**Your assignment:** Pull every line with "家族手当" from the entries below.

**The data:**
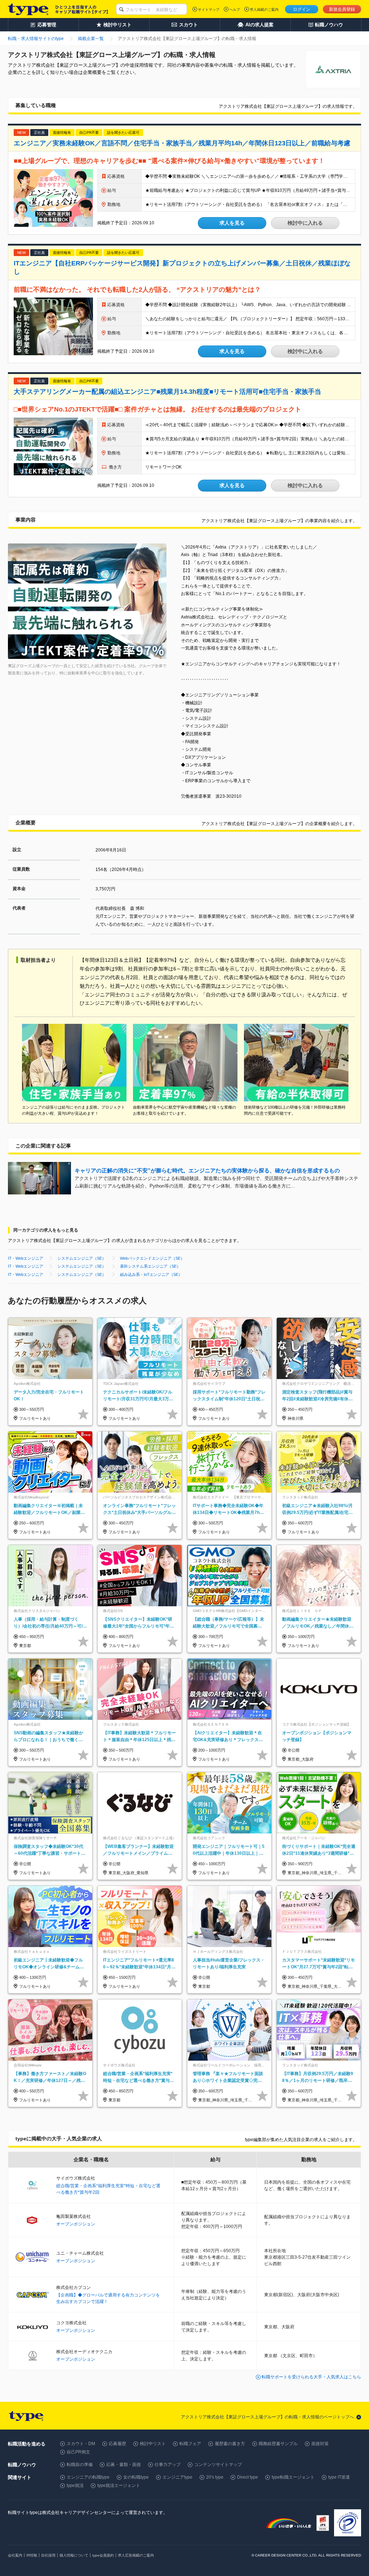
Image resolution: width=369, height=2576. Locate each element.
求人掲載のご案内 (264, 10)
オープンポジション (75, 2224)
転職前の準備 (80, 2464)
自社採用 (48, 2555)
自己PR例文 (78, 2451)
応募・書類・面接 (123, 2464)
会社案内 (15, 2555)
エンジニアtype (177, 2477)
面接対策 (320, 2443)
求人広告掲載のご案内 (136, 2555)
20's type (214, 2477)
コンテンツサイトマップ (218, 2464)
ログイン (301, 9)
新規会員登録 (342, 9)
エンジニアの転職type (88, 2477)
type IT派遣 (339, 2477)
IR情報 (31, 2555)
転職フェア (190, 2443)
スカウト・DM (81, 2443)
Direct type (247, 2477)
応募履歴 (117, 2443)
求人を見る (232, 223)
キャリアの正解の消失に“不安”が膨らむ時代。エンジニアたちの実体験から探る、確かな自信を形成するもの (207, 1170)
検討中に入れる (305, 223)
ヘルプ (234, 10)
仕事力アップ (168, 2464)
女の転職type (136, 2477)
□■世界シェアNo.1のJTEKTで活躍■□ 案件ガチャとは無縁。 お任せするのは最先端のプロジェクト (157, 409)
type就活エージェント (118, 2485)
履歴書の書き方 (230, 2443)
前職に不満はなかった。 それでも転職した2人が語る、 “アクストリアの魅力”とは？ (137, 289)
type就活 (75, 2485)
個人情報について (73, 2555)
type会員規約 (103, 2555)
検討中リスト (153, 2443)
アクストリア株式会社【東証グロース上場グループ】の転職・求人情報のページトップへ (267, 2416)
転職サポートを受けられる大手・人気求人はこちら (311, 2376)
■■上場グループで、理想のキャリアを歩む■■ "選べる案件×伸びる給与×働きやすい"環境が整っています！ (169, 160)
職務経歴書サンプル (278, 2443)
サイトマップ (208, 10)
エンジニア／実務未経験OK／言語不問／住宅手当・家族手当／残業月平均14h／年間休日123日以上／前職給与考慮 (182, 143)
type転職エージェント (293, 2477)
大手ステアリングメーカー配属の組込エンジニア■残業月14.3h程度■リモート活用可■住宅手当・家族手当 (167, 391)
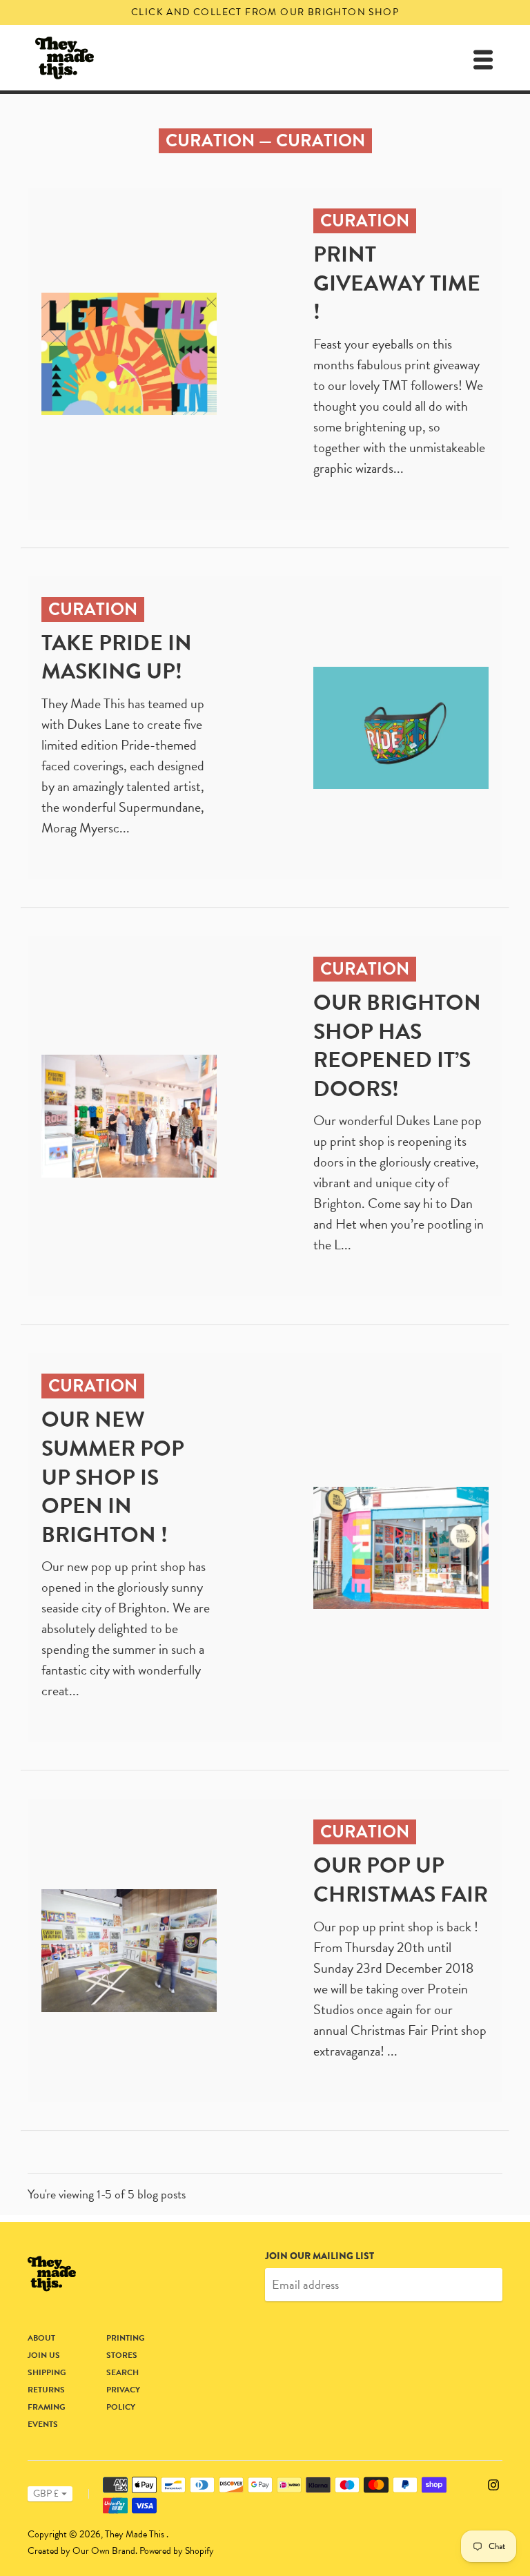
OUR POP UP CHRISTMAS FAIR (400, 1880)
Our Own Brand (103, 2551)
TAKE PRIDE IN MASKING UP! (116, 657)
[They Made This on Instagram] (493, 2483)
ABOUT (41, 2338)
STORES (121, 2355)
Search (122, 2372)
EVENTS (43, 2424)
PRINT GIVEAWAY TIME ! (396, 283)
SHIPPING (47, 2372)
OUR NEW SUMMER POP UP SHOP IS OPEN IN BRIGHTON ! (112, 1476)
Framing (47, 2407)
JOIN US (44, 2355)
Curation (210, 140)
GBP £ (46, 2493)
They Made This (135, 2534)
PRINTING (125, 2338)
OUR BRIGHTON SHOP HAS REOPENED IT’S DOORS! (397, 1045)
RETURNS (46, 2389)
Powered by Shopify (176, 2551)
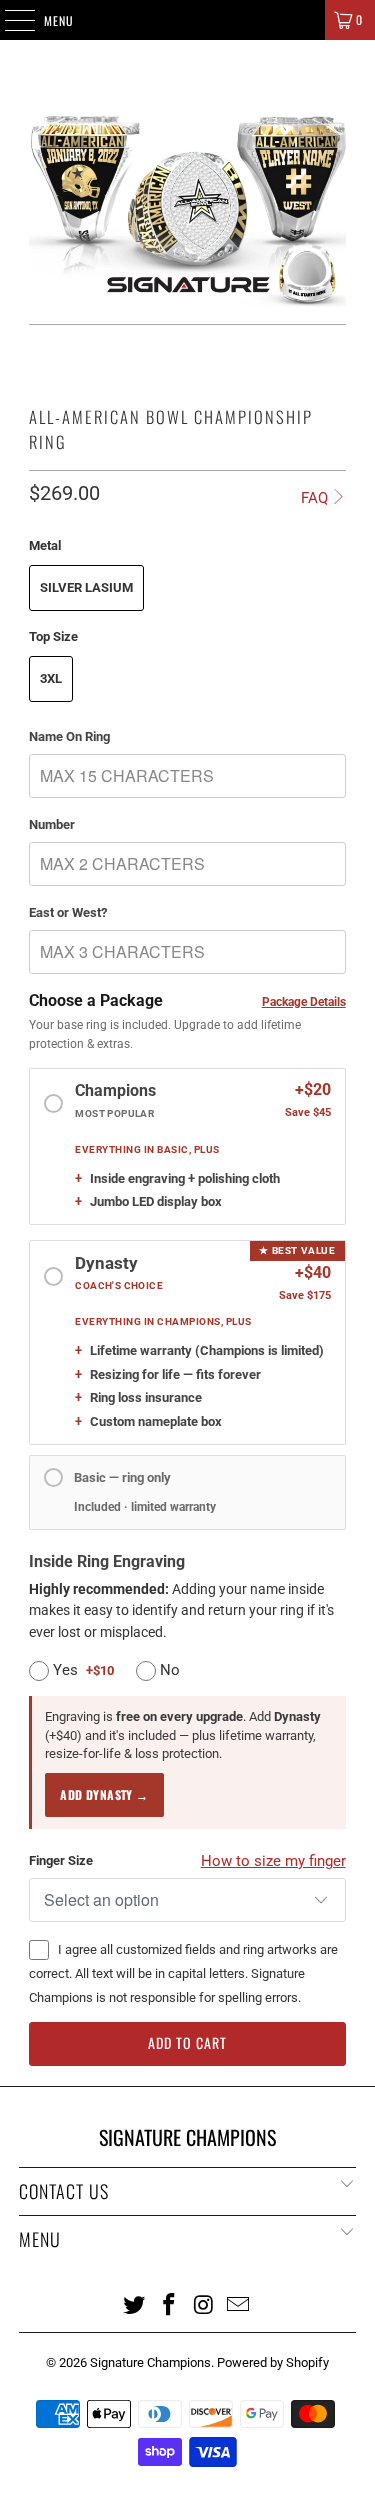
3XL (51, 678)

**Answer to this problem:**
エンジニア／実務未経験OK／言語不問／住宅手当・家族手当／残業月平均14h／年間休日123日以上／前職給与考慮 (182, 143)
大手ステアリングメーカー配属の組込エンジニア■残業月14.3h程度■リモート活用可■住宅手当・家族手当 (167, 391)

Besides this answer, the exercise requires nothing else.